本文:
/---
日本大百科全書(ニッポニカ) 「イギー・ポップ」の意味・わかりやすい解説
イギー・ポップ
いぎーぽっぷ
Iggy Pop
(1947― )
パンク・ロックの先駆けをなしたボーカリスト。イギー・ポップことジェームズ・ジュエル・オスターバーグJames Jewell Osterbergはミシガン州で生まれ、デトロイト近郊で育つ。高校時代に初めてロック・グループを結成し、ドラムを担当していた。1967年19歳のときに、幼なじみのロン・アシュトンRon Asheton(1948―2009、ギター)とその弟のスコット・アシュトンScott Asheton(1949―2014、ドラムス)とともにストゥージスを結成。翌1968年にデーブ・アレグザンダーDave Alexander(1947―1975、ベース)を迎え、活動を本格化する。
ドアーズのボーカリスト、ジム・モリスンJim Morrison(1943―1971)に影響を受けたイギーは、ステージを暴れ回り観客席に飛び込み、しまいにはガラス片で自分の体を傷つけるまでに至る過激なパフォーマンスを展開し、ストゥージスの評判は高まった。当時全米を覆っていたフラワー・ムーブメントの楽天性にストゥージスは反旗を翻(ひるがえ)し、同じデトロイトのグループ、MC5とともに過激で暴力的なハード・ロックをぶつけていた。
\---
掲載エントリー:
/---
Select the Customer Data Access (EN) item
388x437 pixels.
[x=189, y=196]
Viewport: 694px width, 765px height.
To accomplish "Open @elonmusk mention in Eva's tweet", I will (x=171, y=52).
\---
/---
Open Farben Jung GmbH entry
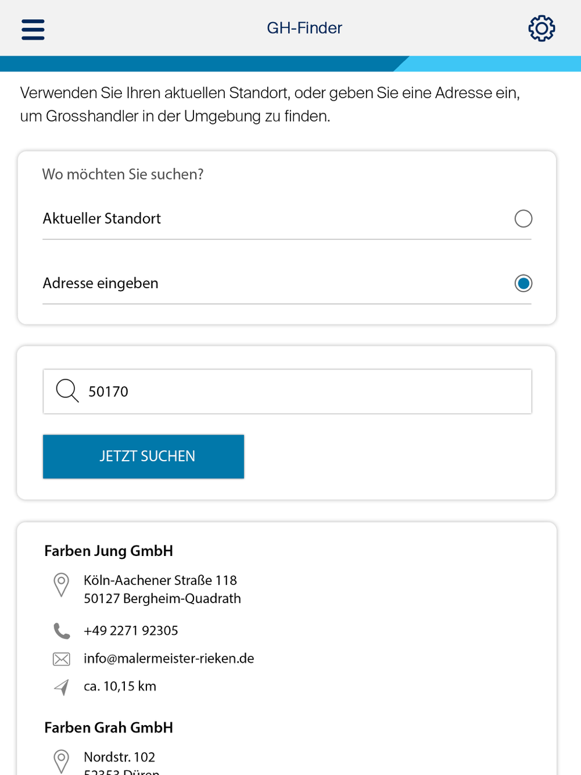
\---
取り組み方: 本文のうち、「日本大百科全書(ニッポニカ) 「イギー・ポップ」の意味・わかりやすい解説」を含む語句から始め、「ード・ロックをぶつけていた。」の直後で終わる部分を一字一句違えずに書き写しなさい。 これらのエントリーは本文とは別の資料である。

解答例:
日本大百科全書(ニッポニカ) 「イギー・ポップ」の意味・わかりやすい解説
イギー・ポップ
いぎーぽっぷ
Iggy Pop
(1947― )
パンク・ロックの先駆けをなしたボーカリスト。イギー・ポップことジェームズ・ジュエル・オスターバーグJames Jewell Osterbergはミシガン州で生まれ、デトロイト近郊で育つ。高校時代に初めてロック・グループを結成し、ドラムを担当していた。1967年19歳のときに、幼なじみのロン・アシュトンRon Asheton(1948―2009、ギター)とその弟のスコット・アシュトンScott Asheton(1949―2014、ドラムス)とともにストゥージスを結成。翌1968年にデーブ・アレグザンダーDave Alexander(1947―1975、ベース)を迎え、活動を本格化する。
ドアーズのボーカリスト、ジム・モリスンJim Morrison(1943―1971)に影響を受けたイギーは、ステージを暴れ回り観客席に飛び込み、しまいにはガラス片で自分の体を傷つけるまでに至る過激なパフォーマンスを展開し、ストゥージスの評判は高まった。当時全米を覆っていたフラワー・ムーブメントの楽天性にストゥージスは反旗を翻(ひるがえ)し、同じデトロイトのグループ、MC5とともに過激で暴力的なハード・ロックをぶつけていた。